Chatting for Your Job

Unlike pure AI plays, texting and chatting about job openings is an evolution that’s a little more straight-forward. Fellow Portlander Michelle Rafter covered one Domino’s franchisee using the chatbot:

At RPM Pizza, a chatbot nicknamed “Dottie” has made hiring almost as fast as delivering pizzas.

RPM adopted the text message-based chatbot along with live chat and text-based job applications to speed up multiple aspects of the hiring process, including identifying promising job candidates and scheduling initial interviews.

In many hourly or seasonal hiring environments, where time to hire is often measured in days, not multiple weeks, chatbots and text recruiting make a ton of sense. “If you can text, you can apply,” could even open the doors for more diversity from traditional paper, online, or in-person recruiting.

It’s not stated in the article but I do wonder about how clear it is that people are talking to a bot versus a person. We don’t need confused people yelling at robots over text.

T@W Playlist of the Week

Want to know what’s going on with the future of talent assessments? There’s no one I trust more on this topic than Dr. Charles Handler and his latest podcast goes into some trends as we enter 2020.

And Finally… Changing Minds

I’m always fascinated by studies and research helping us understand how people change their minds. A recent article from The Economist shed some light into the broader pace of change in our society and how much of it is driven by generational replacement versus people changing their points of view:

This surge in tolerance illustrates how fast public opinion can shift. The change occurred because two trends reinforced each other. First, many socially conservative old people have died, and their places in the polling samples have been taken by liberal millennials. In addition, people have changed their minds. Support for gay marriage has risen by some 30 percentage points within each generation since 2004, from 20% to 49% among those born in 1928-45 and from 45% to 78% among those born after 1980.

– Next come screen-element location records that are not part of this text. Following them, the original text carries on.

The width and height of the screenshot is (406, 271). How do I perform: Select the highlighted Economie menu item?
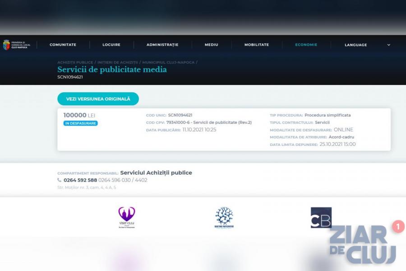click(x=306, y=45)
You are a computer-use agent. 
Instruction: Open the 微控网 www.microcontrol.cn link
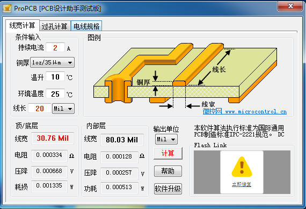(244, 111)
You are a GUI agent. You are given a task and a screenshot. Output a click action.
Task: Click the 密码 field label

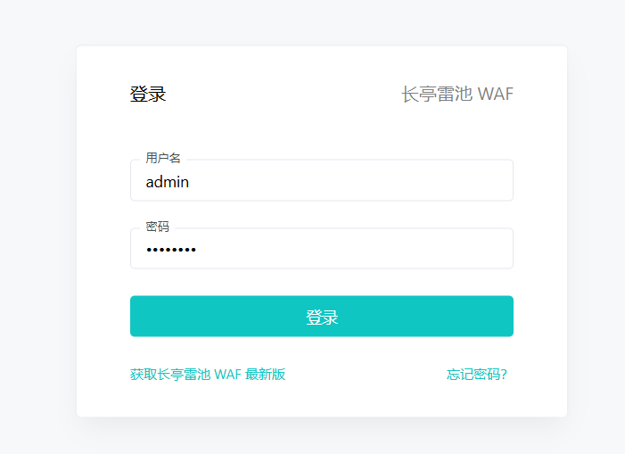(157, 227)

However, this shift in opinion makes gay marriage an exception among political issues. Since 1972 the University of Chicago has run a General Social Survey every year or two, which asks Americans their views on a wide range of topics. Over time, public opinion has grown more liberal. But this is mostly the result of generational replacement, not of changes of heart.

Change is hard, but what makes marijuana legalization and gay marriage the exception? Why is everything else that you might expect to change similarly, like banning books about communism from public libraries, being driven by demographic shifts rather than changed minds?

I sure have some theories but they aren’t supported by research to my knowledge. But I’m curious if this is the nature of being human or if there are legitimate hacks that can drive belief changes without the manipulative undertone.